## [INFORMATION]
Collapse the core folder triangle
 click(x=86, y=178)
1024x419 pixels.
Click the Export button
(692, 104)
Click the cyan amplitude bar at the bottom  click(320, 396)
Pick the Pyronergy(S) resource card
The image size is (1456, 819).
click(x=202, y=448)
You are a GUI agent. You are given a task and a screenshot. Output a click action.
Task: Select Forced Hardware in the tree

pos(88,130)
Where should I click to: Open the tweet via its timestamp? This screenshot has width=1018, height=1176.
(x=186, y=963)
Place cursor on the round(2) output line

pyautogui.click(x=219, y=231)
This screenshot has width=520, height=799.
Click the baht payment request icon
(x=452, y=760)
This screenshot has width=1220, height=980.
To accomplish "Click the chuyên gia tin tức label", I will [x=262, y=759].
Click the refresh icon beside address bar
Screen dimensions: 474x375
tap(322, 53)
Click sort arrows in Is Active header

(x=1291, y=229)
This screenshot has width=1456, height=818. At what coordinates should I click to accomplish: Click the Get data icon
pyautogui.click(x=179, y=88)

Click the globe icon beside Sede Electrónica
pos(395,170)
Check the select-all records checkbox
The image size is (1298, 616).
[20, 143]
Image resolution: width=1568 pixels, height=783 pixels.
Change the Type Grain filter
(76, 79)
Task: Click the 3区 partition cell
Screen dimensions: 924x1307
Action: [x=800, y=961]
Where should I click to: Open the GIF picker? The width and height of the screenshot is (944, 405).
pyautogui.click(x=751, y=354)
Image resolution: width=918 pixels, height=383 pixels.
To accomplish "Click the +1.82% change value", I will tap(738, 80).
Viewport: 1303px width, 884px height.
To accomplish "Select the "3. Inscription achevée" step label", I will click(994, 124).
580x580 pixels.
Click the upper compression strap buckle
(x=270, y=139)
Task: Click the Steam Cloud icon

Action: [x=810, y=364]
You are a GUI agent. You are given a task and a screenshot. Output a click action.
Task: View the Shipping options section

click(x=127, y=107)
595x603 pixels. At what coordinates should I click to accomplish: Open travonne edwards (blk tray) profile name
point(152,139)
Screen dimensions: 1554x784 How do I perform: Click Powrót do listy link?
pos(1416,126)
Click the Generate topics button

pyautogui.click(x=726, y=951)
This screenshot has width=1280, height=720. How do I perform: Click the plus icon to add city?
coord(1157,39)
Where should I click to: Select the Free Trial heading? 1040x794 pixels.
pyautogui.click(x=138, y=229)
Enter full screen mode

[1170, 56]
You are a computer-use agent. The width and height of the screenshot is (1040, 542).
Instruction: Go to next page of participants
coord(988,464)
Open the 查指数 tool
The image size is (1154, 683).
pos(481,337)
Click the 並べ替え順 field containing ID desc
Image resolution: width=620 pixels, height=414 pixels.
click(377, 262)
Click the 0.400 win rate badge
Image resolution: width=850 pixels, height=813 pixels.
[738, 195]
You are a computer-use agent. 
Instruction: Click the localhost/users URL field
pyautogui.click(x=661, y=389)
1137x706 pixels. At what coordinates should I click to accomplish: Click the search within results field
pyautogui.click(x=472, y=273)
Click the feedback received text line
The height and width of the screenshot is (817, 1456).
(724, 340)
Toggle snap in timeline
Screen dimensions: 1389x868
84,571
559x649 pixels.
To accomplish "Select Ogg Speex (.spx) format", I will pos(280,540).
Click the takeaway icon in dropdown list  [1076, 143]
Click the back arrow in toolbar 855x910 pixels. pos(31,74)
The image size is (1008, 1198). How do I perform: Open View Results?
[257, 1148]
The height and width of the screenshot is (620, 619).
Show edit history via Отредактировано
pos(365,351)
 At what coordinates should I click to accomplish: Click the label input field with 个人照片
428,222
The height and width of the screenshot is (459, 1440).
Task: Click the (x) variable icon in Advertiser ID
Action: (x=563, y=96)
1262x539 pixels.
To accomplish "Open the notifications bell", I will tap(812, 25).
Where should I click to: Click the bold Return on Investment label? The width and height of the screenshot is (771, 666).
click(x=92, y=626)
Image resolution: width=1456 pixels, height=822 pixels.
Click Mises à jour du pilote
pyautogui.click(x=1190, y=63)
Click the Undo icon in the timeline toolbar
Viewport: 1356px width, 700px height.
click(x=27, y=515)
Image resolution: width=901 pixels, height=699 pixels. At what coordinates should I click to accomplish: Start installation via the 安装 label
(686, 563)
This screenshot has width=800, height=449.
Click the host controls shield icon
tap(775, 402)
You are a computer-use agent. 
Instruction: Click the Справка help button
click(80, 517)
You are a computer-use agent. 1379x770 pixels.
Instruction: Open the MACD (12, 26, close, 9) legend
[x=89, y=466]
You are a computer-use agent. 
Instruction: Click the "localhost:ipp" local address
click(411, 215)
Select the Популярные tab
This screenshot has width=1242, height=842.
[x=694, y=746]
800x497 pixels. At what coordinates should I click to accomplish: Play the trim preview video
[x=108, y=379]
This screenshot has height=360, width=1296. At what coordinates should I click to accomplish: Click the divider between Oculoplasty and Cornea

## [AIM OF THE TASK]
What is needed is an exact copy of the lines above, from the one containing "559x649 pixels." through the one containing "Click the back", with nothing added.

## [RESPONSE TO THIS TASK]
559x649 pixels.
To accomplish "Select Ogg Speex (.spx) format", I will pos(280,540).
Click the takeaway icon in dropdown list  [1076, 143]
Click the back arrow in toolbar 855x910 pixels. pos(31,74)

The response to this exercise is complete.